[What the task asks]:
Repeat the records below exactly as they appear, leaving out any pictures.

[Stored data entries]
──────
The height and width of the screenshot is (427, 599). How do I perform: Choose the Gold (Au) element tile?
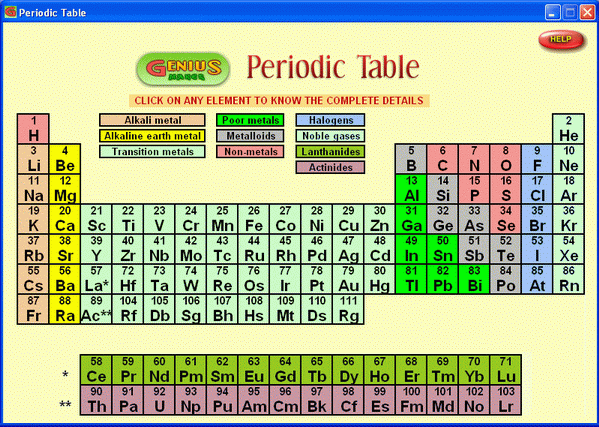point(348,279)
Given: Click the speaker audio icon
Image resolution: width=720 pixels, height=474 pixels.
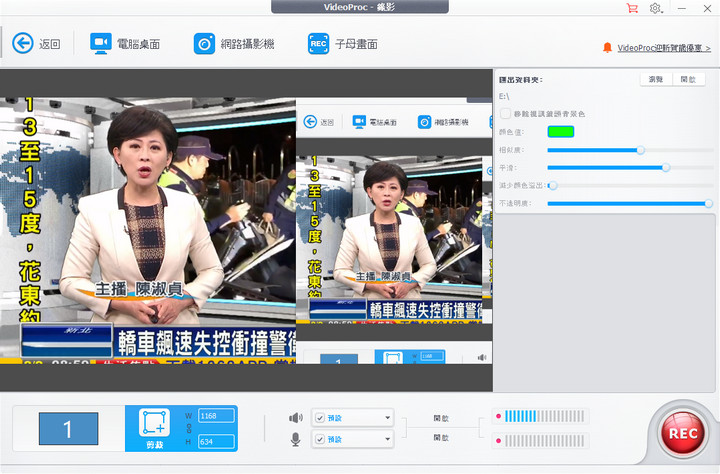Looking at the screenshot, I should [295, 418].
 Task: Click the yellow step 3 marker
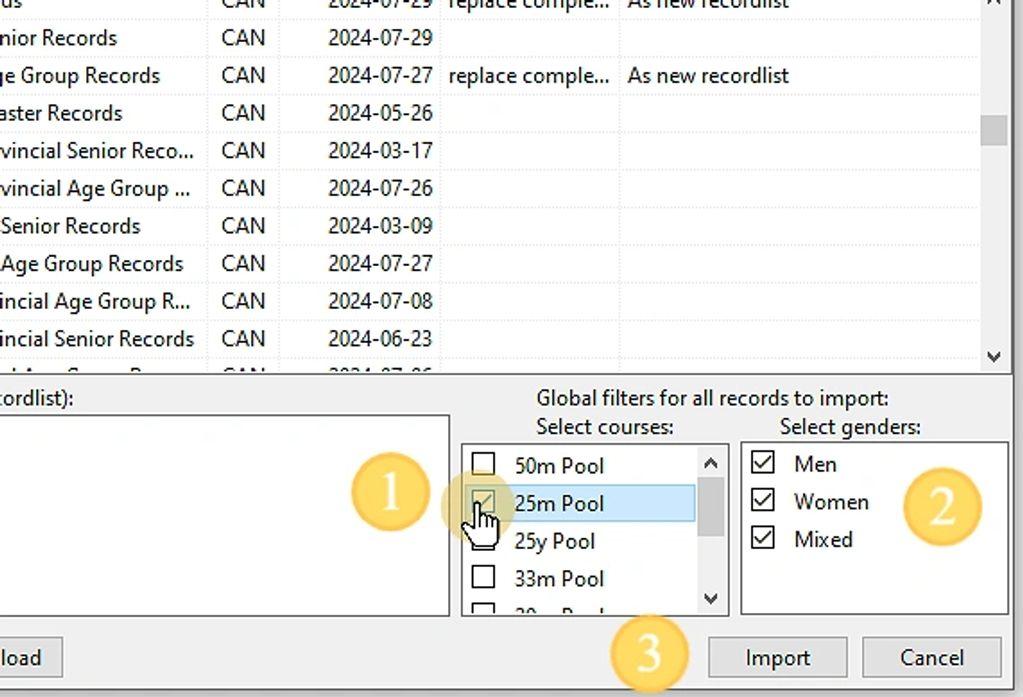click(x=648, y=655)
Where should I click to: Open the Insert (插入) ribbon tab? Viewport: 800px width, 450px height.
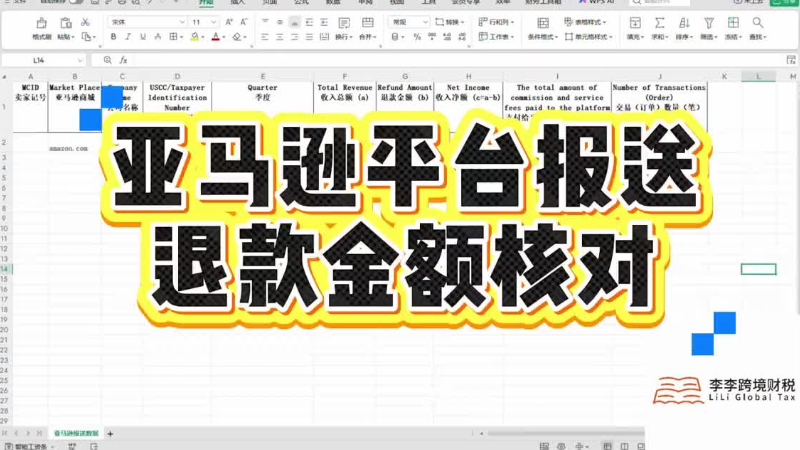(x=237, y=3)
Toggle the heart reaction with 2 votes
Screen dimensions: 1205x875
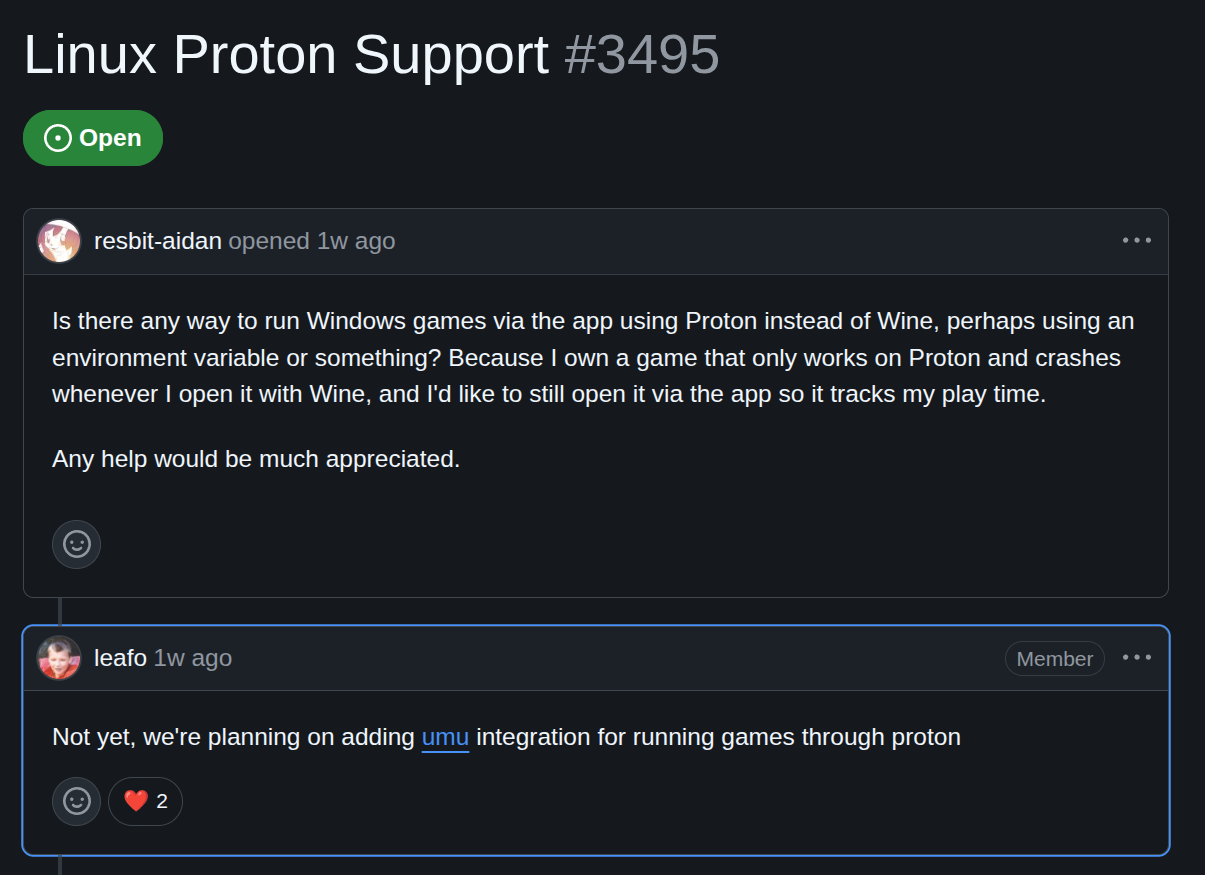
──────
[Written solution]:
The height and width of the screenshot is (427, 599). How do I perform: Choose the Gold (Au) element tile?
point(348,279)
Given: Click the speaker audio icon
Image resolution: width=720 pixels, height=474 pixels.
Looking at the screenshot, I should [295, 418].
 Task: Click the yellow step 3 marker
click(x=648, y=655)
Where should I click to: Open the Insert (插入) ribbon tab? Viewport: 800px width, 450px height.
(x=237, y=3)
Toggle the heart reaction with 2 votes
Screen dimensions: 1205x875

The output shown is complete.